Records for the exercise>

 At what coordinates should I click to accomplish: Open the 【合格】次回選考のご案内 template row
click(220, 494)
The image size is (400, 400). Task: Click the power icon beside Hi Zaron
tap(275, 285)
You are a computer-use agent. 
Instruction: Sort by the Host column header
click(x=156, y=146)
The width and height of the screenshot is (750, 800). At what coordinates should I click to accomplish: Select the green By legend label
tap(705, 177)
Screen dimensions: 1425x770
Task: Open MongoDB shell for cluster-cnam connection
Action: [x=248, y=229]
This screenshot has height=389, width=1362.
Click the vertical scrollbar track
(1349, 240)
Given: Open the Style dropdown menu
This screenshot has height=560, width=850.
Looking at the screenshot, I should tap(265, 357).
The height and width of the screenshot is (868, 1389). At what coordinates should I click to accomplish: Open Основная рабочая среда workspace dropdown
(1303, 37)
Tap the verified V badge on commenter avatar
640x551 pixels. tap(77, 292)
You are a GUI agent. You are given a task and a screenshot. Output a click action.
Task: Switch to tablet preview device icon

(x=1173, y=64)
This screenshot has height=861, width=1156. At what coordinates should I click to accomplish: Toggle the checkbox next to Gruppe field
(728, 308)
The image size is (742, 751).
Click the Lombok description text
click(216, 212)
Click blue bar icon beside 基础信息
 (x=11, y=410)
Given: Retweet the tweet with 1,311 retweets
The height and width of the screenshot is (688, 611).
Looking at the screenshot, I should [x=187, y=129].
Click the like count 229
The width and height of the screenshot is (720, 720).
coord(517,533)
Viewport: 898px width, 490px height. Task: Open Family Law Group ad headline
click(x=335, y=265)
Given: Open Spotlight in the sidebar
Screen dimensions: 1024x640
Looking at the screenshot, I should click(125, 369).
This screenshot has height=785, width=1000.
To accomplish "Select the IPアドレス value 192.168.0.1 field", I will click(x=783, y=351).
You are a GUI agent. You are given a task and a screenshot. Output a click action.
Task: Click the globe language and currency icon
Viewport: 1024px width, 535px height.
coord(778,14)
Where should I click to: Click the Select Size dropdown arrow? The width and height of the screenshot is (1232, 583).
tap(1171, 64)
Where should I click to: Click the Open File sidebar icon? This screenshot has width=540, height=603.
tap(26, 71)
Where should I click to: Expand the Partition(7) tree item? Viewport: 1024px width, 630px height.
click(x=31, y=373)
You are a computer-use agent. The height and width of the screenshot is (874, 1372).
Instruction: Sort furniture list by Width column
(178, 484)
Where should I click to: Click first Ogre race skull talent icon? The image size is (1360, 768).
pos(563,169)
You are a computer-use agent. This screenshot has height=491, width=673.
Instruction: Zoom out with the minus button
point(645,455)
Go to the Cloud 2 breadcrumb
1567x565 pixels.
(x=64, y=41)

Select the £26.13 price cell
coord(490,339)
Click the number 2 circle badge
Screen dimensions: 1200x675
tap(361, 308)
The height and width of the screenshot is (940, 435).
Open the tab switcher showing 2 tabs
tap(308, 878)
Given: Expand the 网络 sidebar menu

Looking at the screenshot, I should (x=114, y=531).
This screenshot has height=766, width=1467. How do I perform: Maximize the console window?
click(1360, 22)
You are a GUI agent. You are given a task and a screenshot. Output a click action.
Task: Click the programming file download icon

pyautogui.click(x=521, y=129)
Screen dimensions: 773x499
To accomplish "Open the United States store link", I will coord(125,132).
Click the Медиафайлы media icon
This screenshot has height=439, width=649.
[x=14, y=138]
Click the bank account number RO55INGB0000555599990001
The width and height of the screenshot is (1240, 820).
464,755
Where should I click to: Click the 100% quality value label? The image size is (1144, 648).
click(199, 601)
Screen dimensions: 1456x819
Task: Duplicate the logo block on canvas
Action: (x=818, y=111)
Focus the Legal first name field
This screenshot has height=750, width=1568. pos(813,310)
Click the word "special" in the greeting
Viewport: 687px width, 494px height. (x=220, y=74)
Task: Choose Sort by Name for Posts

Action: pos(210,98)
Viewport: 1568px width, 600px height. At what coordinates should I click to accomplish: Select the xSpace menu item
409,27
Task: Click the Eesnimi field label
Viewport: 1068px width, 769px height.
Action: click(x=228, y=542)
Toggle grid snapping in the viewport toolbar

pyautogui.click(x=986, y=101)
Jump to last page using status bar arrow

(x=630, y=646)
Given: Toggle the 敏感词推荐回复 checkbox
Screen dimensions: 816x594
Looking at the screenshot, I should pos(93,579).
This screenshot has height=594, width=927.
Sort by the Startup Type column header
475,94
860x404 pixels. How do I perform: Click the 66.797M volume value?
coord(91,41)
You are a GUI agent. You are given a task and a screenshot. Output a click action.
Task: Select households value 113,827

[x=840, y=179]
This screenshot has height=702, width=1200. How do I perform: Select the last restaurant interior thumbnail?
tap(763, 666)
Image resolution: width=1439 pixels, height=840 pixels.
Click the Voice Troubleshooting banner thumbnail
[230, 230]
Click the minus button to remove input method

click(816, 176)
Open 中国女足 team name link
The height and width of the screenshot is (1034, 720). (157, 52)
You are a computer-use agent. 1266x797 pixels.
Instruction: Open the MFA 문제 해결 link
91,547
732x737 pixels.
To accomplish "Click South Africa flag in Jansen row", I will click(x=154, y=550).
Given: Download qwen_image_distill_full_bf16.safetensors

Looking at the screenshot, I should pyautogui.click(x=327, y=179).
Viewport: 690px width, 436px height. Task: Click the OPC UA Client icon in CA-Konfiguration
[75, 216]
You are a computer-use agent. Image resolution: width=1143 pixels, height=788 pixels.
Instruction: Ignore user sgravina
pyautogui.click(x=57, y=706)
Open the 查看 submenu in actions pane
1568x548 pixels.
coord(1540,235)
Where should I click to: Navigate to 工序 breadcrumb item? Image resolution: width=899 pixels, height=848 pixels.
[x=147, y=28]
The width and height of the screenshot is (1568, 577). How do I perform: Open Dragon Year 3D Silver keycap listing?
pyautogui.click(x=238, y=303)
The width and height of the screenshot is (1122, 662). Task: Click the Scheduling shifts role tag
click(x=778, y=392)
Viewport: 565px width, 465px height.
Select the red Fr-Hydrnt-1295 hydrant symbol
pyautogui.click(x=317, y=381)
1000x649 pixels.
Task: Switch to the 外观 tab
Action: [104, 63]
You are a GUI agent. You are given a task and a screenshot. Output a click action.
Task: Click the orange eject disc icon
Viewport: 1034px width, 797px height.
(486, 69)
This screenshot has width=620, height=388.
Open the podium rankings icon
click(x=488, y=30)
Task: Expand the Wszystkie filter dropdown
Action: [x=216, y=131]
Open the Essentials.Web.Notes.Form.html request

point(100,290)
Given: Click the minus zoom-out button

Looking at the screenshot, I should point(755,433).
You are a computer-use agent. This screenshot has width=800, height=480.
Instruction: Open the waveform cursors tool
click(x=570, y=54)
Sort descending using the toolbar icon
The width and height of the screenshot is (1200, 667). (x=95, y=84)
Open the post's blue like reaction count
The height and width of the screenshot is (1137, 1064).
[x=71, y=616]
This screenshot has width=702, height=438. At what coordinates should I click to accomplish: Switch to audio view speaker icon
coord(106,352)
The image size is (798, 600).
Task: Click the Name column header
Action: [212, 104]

Aim of the exercise>
Go to the line in the material above that contains "Where should I click to: Click the 100%" and copy exactly from there through the line that contains "Task: Click the Eesnimi field label", stopping after it.

Your response>
Where should I click to: Click the 100% quality value label? The image size is (1144, 648).
click(199, 601)
Screen dimensions: 1456x819
Task: Duplicate the logo block on canvas
Action: (x=818, y=111)
Focus the Legal first name field
This screenshot has height=750, width=1568. pos(813,310)
Click the word "special" in the greeting
Viewport: 687px width, 494px height. (x=220, y=74)
Task: Choose Sort by Name for Posts

Action: pos(210,98)
Viewport: 1568px width, 600px height. At what coordinates should I click to accomplish: Select the xSpace menu item
409,27
Task: Click the Eesnimi field label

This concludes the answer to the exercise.